Surgical Protocol for Ovariectomized and/or Adrenalectomized Rats

The rats underwent surgery using xylazine (12 mg/kg) and ketamine (70 mg/kg) anesthesia. Ovariectomy was performed on some rats (n = 12) as previously described (Frye et al., 2008b). Briefly, a ~3-cm incision was made in the dorsal region of the flank, just anterior to the kidney. The ovary was isolated from the surrounding adipose tissue, ligated with surgical silk (4–0 USP, 1.5 m), and extirpated. The muscle wall and skin were closed with 2–3 silk sutures, and the procedure was repeated for the ovary on the alternate side. Some rats also underwent ADX (n = 6) at the time of OVX as per prior methods (Rhodes et al., 2004). For ADX, the adrenal gland was located via proximity to the kidney; the gland was isolated with a forceps and extirpated. One OVX/ADX rat died prior to surgical completion. Following surgery and prior to testing, the animals were monitored for changes in weight, righting response, flank stimulation response, and/or muscle tone (Marshall and Teitelbaum, 1974). No rats failed these assessments in the present study. Given that ADX rats are rendered sodium deficient, they were provided continuous access to a bottle of sodium chloride (0.9%) in addition to drinking water. All rats that had surgery were allowed 10 days for recovery and hormonal washout prior to testing.

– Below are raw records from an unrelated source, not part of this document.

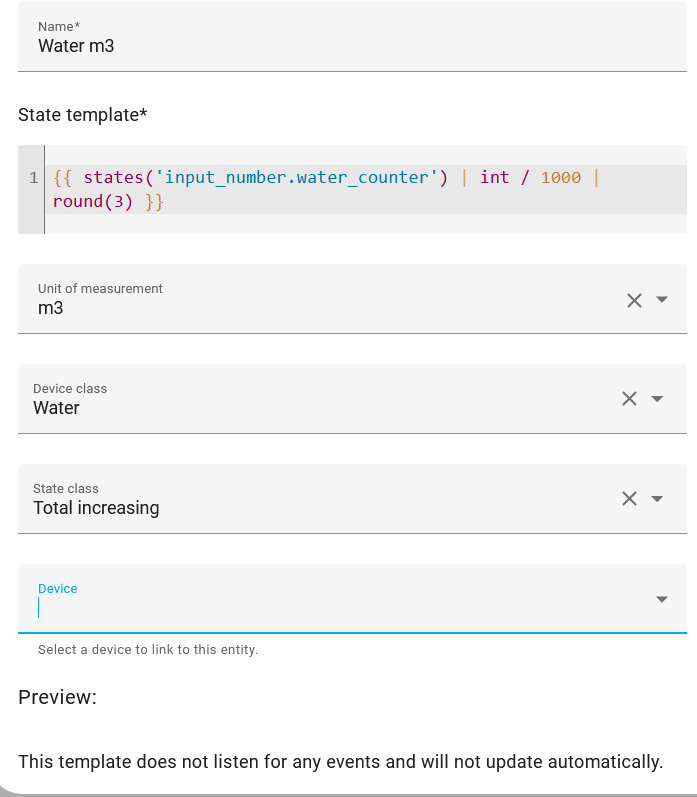Place cursor on round(3) in template
Screen dimensions: 697x797
click(93, 202)
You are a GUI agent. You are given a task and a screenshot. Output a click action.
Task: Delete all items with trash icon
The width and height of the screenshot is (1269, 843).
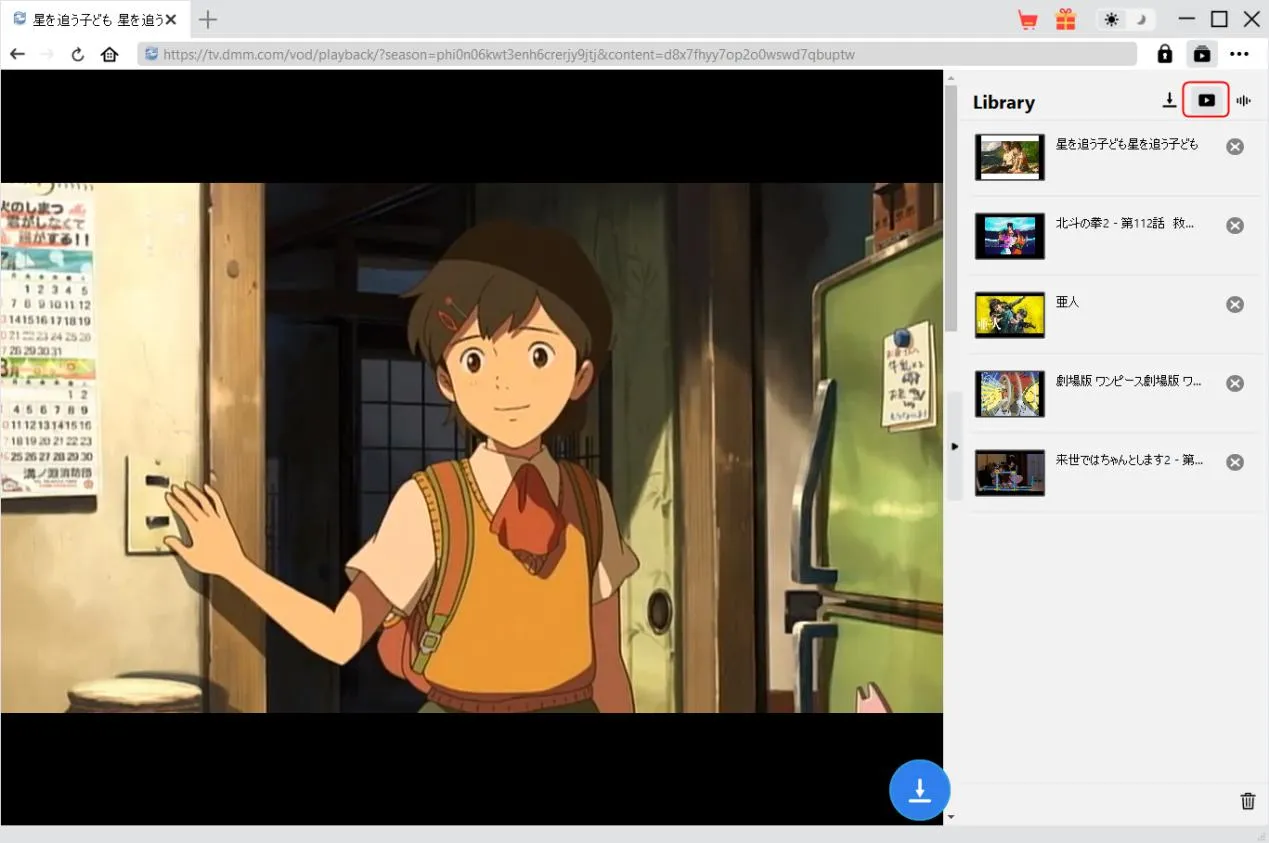1248,800
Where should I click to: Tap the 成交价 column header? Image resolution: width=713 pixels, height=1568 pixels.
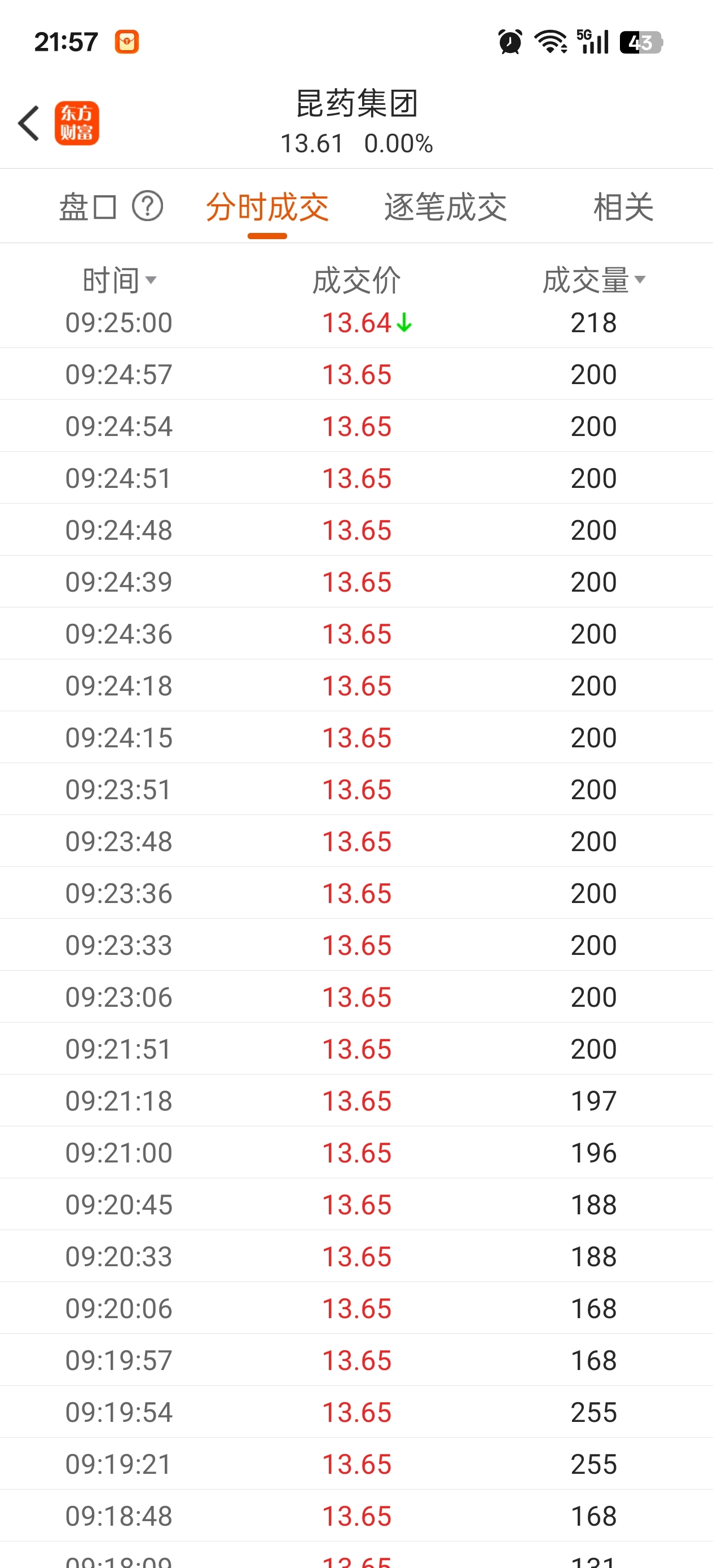coord(357,281)
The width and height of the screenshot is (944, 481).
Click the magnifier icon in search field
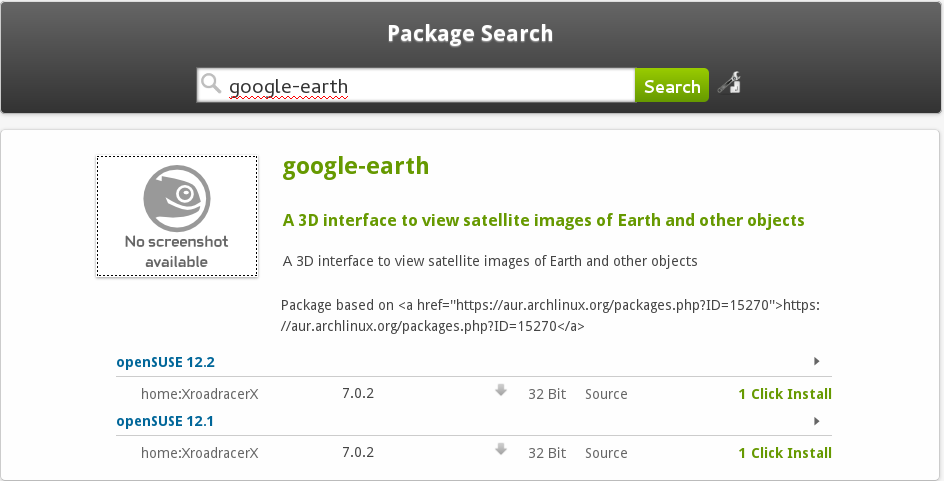pyautogui.click(x=211, y=85)
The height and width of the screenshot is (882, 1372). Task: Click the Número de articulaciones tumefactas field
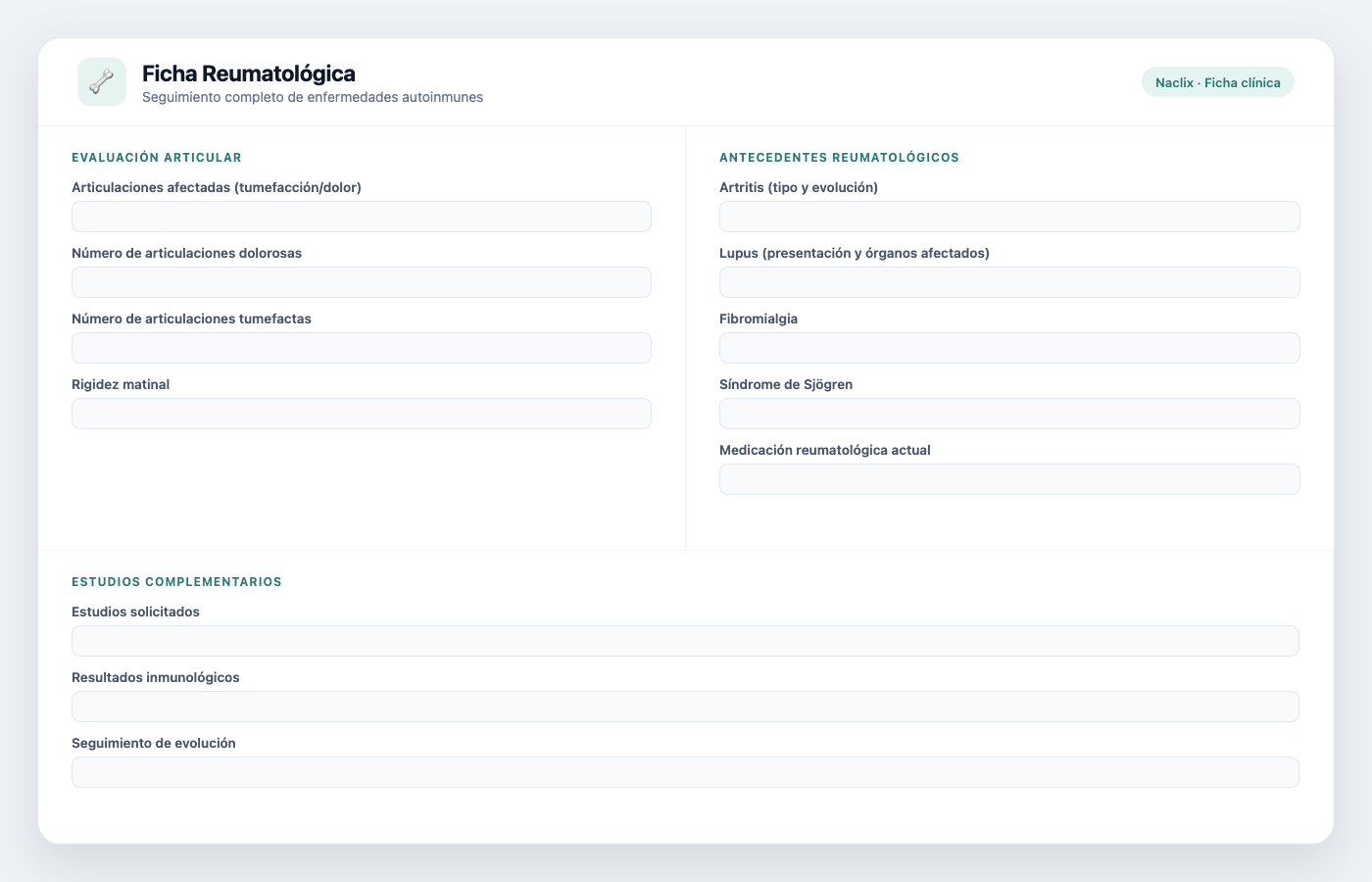coord(362,348)
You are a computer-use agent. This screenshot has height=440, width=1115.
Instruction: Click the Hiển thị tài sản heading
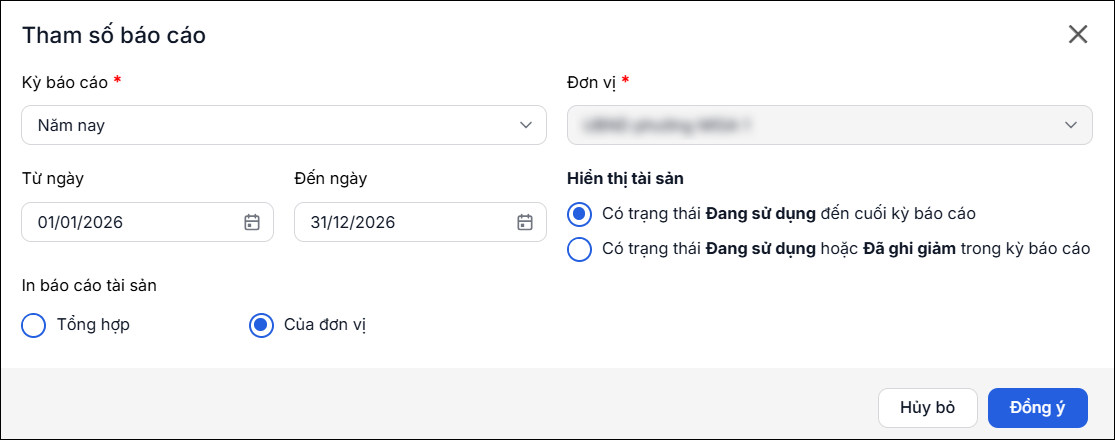pos(626,178)
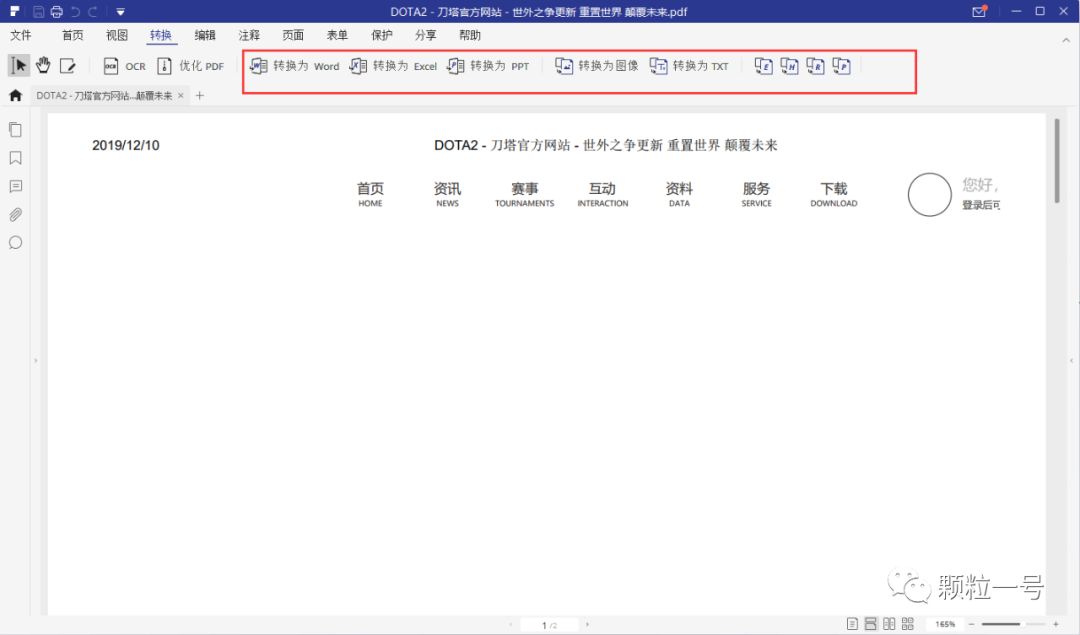Select the 优化PDF tool
Viewport: 1080px width, 635px height.
(193, 66)
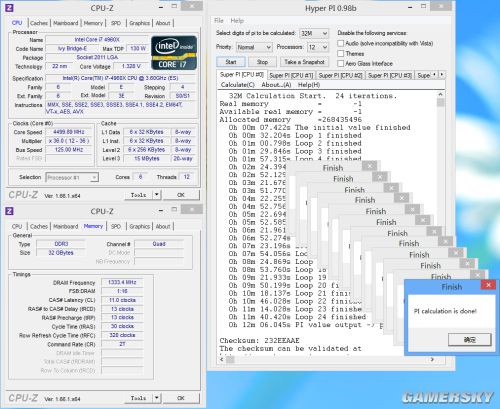Click the Start button in Hyper PI
Viewport: 500px width, 409px height.
[x=231, y=62]
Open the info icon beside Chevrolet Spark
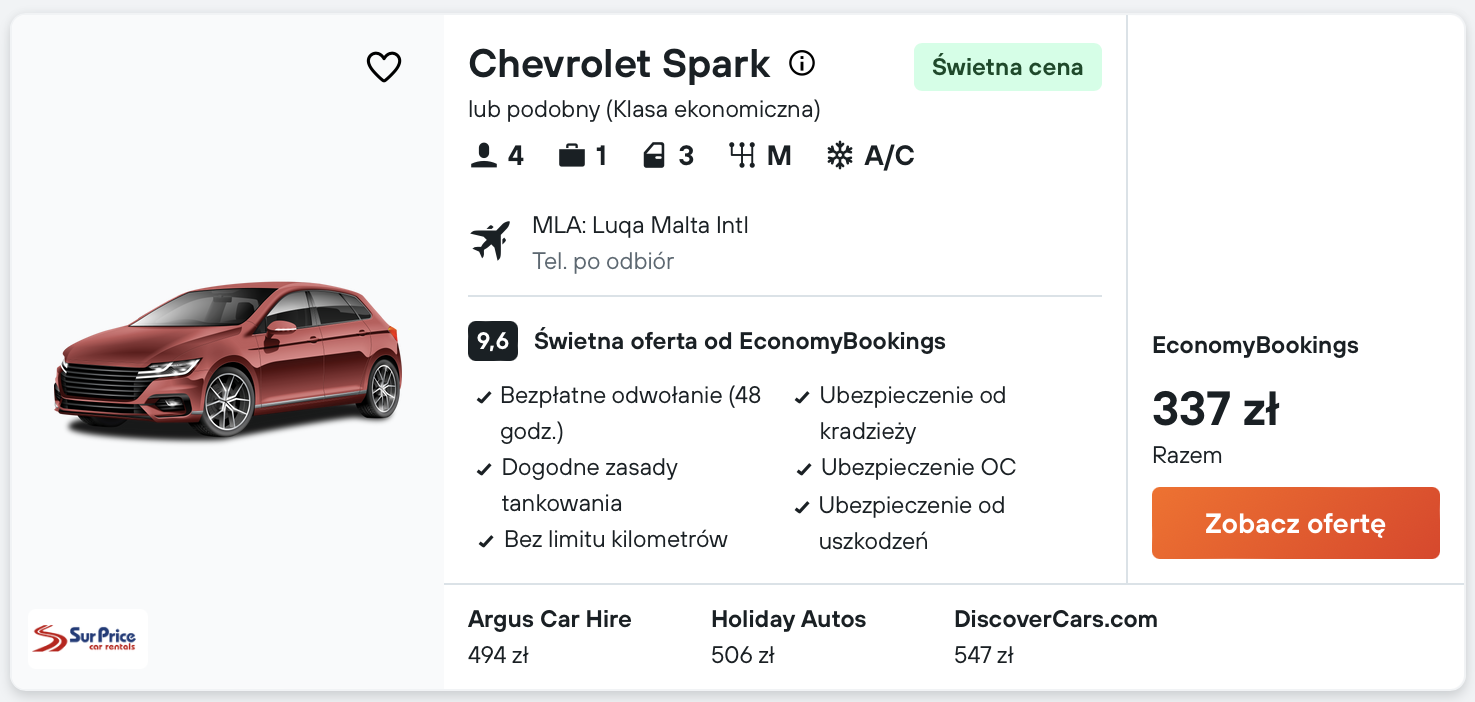The width and height of the screenshot is (1475, 702). (x=802, y=64)
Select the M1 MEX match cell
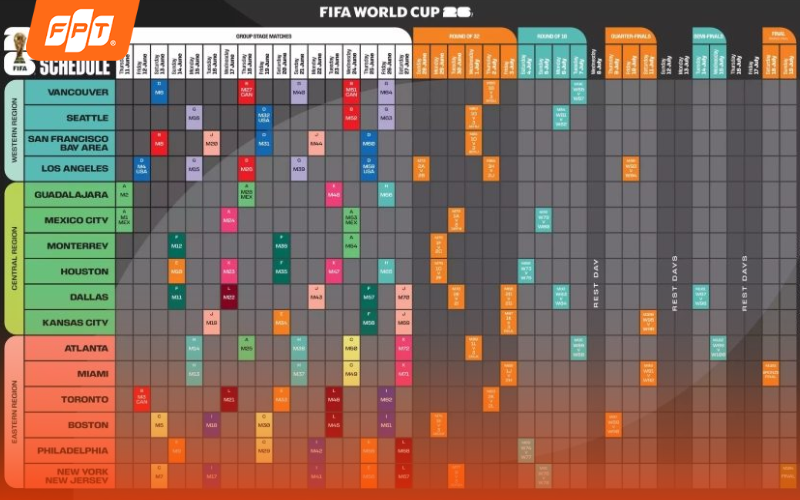 (x=124, y=220)
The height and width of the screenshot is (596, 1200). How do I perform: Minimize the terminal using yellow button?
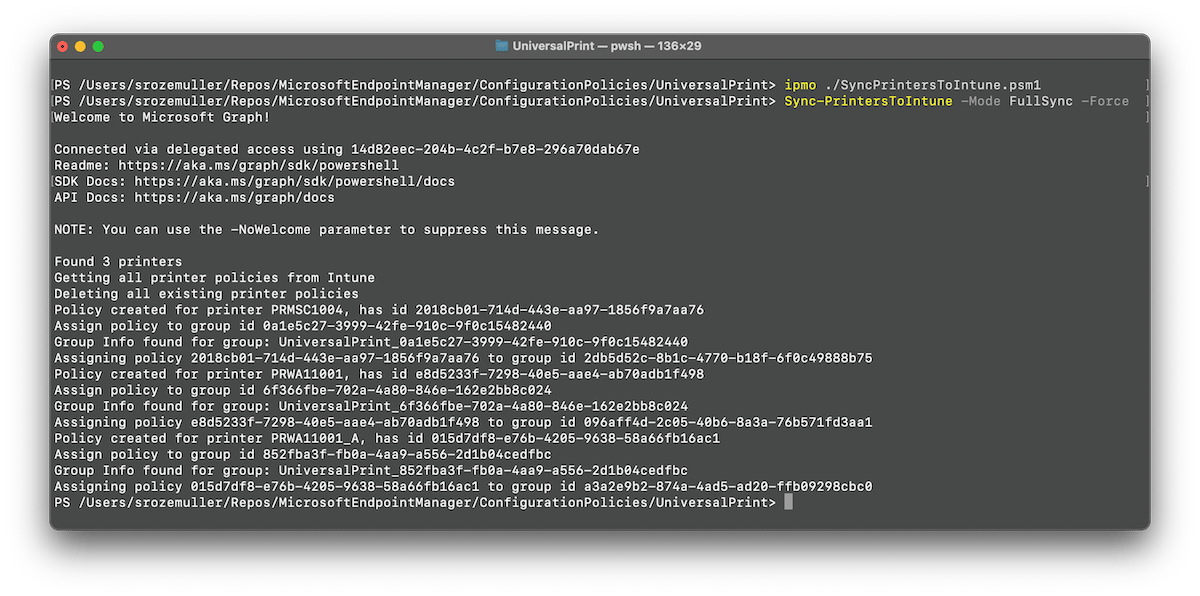(81, 46)
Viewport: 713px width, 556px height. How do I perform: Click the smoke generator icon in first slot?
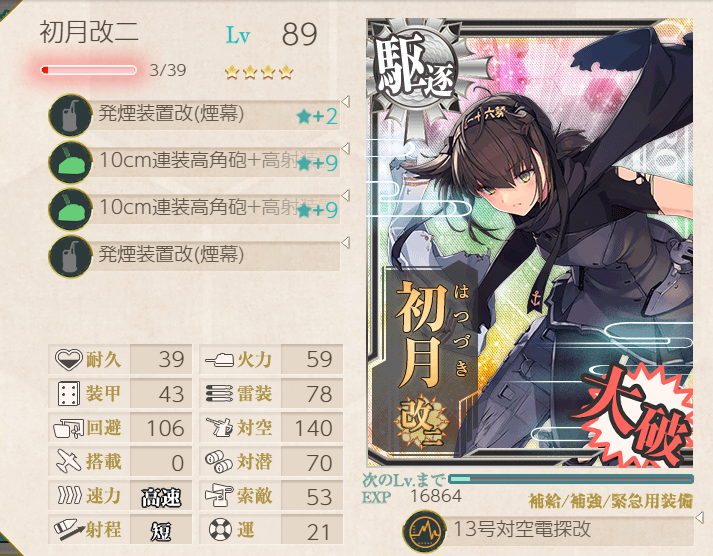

Paced mating was conducted as per previous methods (Erskine, 1985). In brief, the paced mating apparatus (37.5 × 75 × 30 cm) was equally divided by a Plexiglass partition, which contained a small (5 cm in diameter) hole in the bottom center, allowing the female (but not the stimulus male) free access to both sides of the apparatus. The frequency of mating contacts (intromissions) was recorded, and a lordosis quotient was calculated [(frequency of female dorsiflexion during a sexual contact/total sexual contacts by a male) * 100] during a 15-min test. The frequency of proceptive/solicitation behavior (ear wiggling, hopping, and darting) prior to intromission was recorded and calculated as a proceptivity quotient [(frequency of proceptive behaviors/total sexual contacts by a male) * 100]. The percentage of defensive aggressive behaviors (vocalizing and attack) that females displayed in response to male intromission was calculated as a defensive aggression quotient [(frequency of defensive aggression/total sexual contacts by a male) * 100]. Following intromission, the percentage of times the experimental female left the chamber containing the male (% exits) following sexual contacts was recorded. The effects of ovarian and/or adrenal gland extirpation to reduce the sexual response of female rodents to male mounting have been established (Davidson et al., 1968; Komisaruk and Diakow, 1973; Feder et al., 1974), and the present behavioral data is confirmatory in this regard.